Summing up, Mackay said that 2000 should be a ?pretty good year? for stocks, though it may be ?off to a rocky start.?



To: IQBAL LATIF who wrote (30243)12/27/1999 10:37:00 AM
From: MeDroogies  Read Replies (1) | Respond to of 50167
 
Depending on your cash flow, debt is a good thing. Since I don't have cash flow problems, regardless of tax relief...mortgages are a loss to the bank. The reasoning that people use all the time is "I need the tax write off". The write off is ALWAYS much less than the actual interest payment, which if you weren't making to a bank would be going in your pocket.
It's an accountant's trick to make people think that mortgages are a beneficial thing to have.
Now, if you need ready cash (perhaps to buy a car/boat/another home) and your cash flow is poor (or will be hampered by the purchase), then taking out a mortgage (or a home equity loan) is very beneficial because it is a low cost loan AFTER taxes.
In most cases, however, there isn't much of a better return on your money besides paying off a mortgage. Except when you have a stock market that is returning 20% a year...............
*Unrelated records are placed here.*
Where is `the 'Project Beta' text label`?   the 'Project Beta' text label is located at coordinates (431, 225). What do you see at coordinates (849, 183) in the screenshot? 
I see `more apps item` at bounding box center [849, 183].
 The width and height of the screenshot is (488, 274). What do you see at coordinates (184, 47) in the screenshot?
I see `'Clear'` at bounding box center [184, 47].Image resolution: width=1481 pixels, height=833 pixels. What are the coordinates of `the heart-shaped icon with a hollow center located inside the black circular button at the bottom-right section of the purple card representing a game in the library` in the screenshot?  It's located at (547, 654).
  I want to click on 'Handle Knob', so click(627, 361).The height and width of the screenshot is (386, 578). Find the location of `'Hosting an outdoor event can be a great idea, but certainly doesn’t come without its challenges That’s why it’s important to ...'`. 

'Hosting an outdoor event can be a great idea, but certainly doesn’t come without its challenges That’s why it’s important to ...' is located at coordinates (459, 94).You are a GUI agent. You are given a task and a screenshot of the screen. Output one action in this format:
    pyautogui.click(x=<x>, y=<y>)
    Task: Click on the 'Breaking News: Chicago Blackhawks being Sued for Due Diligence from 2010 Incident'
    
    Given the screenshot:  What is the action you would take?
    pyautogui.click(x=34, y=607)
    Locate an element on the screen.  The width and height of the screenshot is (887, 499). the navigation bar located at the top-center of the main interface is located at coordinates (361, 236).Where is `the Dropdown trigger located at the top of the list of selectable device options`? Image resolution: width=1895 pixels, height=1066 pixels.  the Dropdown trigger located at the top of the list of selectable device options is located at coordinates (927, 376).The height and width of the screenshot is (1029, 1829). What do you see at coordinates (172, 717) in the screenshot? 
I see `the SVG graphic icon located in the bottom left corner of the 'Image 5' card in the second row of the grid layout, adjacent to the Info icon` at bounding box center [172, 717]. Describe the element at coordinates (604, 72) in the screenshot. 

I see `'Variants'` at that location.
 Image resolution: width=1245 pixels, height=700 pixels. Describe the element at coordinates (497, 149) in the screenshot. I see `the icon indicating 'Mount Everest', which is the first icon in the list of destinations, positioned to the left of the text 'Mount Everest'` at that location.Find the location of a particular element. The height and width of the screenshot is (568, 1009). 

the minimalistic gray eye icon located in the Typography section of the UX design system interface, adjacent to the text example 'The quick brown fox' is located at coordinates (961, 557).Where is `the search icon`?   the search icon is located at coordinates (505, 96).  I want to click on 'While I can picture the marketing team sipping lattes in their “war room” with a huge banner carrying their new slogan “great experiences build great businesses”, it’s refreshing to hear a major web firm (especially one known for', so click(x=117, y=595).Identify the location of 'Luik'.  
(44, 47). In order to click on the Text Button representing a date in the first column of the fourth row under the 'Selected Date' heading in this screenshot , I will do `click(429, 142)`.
To: IQBAL LATIF who wrote (30243)12/28/1999 11:04:00 AM
From: SE  Read Replies (1) | Respond to of 50167
 
IKE,

One thing I frequently tell people is that you should never ever forget that a tax deduction is never returned in full to you.

By that I mean, even if you get a deduction for your mortgage interest paid, the tax break is only around 30% to 40% (maybe a touch higher) on the dollar, depending on your bracket and your state's treatment of the mortgage interest. So for every dollar you send the bank in deductible interest expense you are saving 30 to 40 cents. You are still out of pocket 60 to 70 cents per dollar paid.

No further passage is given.